The first night's entertainment included turns by
Constance Loseby, De Voy, Leclercq and Co., Amy Verte, the Sisters Watson,
Rosee Heath, Harry Randall, Pat Feeney, Fred Albert,
Madame Garetta and her pigeons,
G.H. Chirgwin, Arthur Lloyd, G.H. Macdermott, Mrs. Lennard Charles,
G.W. Hunter, Charles Godfrey, Nelly Farrell, and the Frediani Troupe.
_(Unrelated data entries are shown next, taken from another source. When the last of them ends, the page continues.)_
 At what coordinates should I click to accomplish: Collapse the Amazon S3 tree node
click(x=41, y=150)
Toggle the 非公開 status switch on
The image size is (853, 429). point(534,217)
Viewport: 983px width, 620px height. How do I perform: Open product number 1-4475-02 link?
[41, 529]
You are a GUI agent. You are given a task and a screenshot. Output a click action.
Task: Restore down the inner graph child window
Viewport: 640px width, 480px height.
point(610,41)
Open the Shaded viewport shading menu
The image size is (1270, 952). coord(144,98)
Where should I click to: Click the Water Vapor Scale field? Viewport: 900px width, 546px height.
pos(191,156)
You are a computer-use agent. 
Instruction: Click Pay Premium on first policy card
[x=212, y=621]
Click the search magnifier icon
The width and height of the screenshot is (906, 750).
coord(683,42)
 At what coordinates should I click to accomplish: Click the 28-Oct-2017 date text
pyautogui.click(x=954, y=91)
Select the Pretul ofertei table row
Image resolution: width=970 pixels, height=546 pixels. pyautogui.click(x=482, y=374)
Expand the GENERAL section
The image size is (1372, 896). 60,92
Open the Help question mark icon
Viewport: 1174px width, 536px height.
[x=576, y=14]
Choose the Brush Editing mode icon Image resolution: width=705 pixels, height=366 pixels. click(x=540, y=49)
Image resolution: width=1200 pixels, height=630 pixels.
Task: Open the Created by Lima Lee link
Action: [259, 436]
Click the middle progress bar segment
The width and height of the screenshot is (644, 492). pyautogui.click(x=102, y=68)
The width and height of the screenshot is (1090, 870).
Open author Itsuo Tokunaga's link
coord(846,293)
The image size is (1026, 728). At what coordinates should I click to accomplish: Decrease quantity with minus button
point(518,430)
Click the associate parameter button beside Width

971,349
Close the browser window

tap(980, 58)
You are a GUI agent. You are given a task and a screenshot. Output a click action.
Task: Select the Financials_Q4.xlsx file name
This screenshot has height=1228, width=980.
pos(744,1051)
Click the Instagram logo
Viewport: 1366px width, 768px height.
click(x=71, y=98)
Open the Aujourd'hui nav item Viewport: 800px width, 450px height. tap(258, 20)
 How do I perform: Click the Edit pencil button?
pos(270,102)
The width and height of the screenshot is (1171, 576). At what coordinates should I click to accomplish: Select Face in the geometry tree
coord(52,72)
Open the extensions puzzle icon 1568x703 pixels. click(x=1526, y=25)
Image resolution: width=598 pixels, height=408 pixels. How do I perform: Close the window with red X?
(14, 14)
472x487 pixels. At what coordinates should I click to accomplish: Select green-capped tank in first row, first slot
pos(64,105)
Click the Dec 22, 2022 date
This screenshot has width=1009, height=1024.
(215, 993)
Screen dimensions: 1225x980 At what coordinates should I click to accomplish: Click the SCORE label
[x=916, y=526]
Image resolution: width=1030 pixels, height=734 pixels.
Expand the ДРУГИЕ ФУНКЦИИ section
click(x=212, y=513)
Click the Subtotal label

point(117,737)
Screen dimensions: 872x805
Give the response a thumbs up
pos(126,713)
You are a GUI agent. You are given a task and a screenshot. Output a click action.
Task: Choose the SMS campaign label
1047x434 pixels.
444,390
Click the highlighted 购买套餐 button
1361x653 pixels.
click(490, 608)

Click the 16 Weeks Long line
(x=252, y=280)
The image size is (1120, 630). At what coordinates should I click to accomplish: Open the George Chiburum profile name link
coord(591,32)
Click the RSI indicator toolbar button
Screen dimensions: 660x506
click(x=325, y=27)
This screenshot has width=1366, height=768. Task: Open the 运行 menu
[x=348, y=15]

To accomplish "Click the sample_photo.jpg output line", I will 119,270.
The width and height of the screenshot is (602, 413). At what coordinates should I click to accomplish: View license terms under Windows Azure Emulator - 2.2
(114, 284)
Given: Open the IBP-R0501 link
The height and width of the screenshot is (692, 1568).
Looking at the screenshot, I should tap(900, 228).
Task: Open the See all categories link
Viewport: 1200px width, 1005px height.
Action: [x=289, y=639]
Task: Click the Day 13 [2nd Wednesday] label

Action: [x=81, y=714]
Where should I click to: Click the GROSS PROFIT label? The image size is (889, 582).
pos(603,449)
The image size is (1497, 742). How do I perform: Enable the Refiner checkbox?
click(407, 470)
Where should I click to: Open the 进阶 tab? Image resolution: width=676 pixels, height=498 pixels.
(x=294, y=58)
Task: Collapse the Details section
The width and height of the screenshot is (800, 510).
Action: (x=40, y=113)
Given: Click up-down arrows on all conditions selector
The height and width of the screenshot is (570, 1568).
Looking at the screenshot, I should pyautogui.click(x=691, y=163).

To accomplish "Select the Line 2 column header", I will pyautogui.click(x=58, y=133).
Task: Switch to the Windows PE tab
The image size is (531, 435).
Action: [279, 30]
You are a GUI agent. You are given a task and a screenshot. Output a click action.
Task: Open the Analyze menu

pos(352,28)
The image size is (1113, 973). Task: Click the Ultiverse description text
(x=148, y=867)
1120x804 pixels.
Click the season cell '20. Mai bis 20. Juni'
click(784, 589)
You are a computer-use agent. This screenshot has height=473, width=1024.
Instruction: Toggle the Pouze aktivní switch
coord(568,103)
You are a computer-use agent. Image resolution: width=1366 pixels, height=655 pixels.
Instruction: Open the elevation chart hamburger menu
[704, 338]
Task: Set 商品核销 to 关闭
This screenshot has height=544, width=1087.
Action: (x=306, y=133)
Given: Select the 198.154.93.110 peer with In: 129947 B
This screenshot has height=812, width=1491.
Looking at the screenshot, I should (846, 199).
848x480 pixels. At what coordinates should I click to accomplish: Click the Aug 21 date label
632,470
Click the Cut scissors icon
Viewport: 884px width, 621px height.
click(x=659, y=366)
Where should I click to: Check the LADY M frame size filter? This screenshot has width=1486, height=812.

'London Pavilion. - Mr. Edwin Villiers has made a wonderful metamorphosis here. The old London Pavilion has given place to a new structure which outstrips every rendezvous of the kind in England, and possibly the European continent. The exterior of the hall, the noble proportions of which are enhanced by its commanding site and airy surroundings, is imposing; while it is only to reach the interior of the edifice to find that the whole gamut of modern architectural and decorative art has been drawn upon to make this hall beautiful. And not only does it charm the eye, but the many provisions that have been made for the personal comfort of the visitors help to accentuate its material virtues; in a word, the auditorium breathes luxury and comfort. A curious fact is this, too: - the old London Pavilion has been completely obliterated; not only stone was allowed to stand upon another; its successor is entirely new, and yet withal bears, from certain standpoints, a wonderfully strong resemblance to the hall which has gone before. In taking on with the new love, there has been a deliberate favour shown to the old. The tables in stalls and area seem to take their old places; there is the same presidential chair with its back to the orchestra, - happily, the same president to fill it; the waiters that hurry to and fro were to be seen here before the old building was destroyed; and, best of all, there is Mr. Sam Adams, who has been manager of the London Pavilion for years, still filling the same office, and showing that administrative skill and courtesy which have proved of good service in times gone by.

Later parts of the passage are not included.